Let’s integrate slash do probability the 20th century way! Part 1.

Pre(r)amble

After have-a-dozen blog posts that went nowhere, which is something considering the drivel I have posted, I have something!

In a month and a half, I take my prelim exam in financial mathematics. For the more finance leaning part I’ve been reviewing Shreve’s Stochastic Calculus for Finance series. For the heavier math part I’ve been reviewing Øksendal’s Stochastic Differential Equations. Part of that prep has been doing as many exercises I can.

I’m going to present one of those exercises along with some requisite background. The requisites will be presented in a fairly glossy manner if only because you can (and people do) devote an entire class(es) to this subject.

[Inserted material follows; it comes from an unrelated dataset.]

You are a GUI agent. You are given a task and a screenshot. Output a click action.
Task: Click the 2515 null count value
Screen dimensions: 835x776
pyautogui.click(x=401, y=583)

Warning. Math involved. I’m trying to write as simply as possible without breaking down every single definition, so some mathematical maturity is required. But if something is still unclear, then in all likelihood I’ve done goofed and you should correct me (grammar and spelling too please!).

Probability

Probability is strange. Or really, the discourse and history of probability is strange. To see how strange, just look at one of the few paradoxes attributed to a Bertrand who was not Russell. Please, read it. It’s disturbing. The same problem (what percentage of darts will land in a small circle in the middle), solved three different ways, producing three different results. That’s unsettling.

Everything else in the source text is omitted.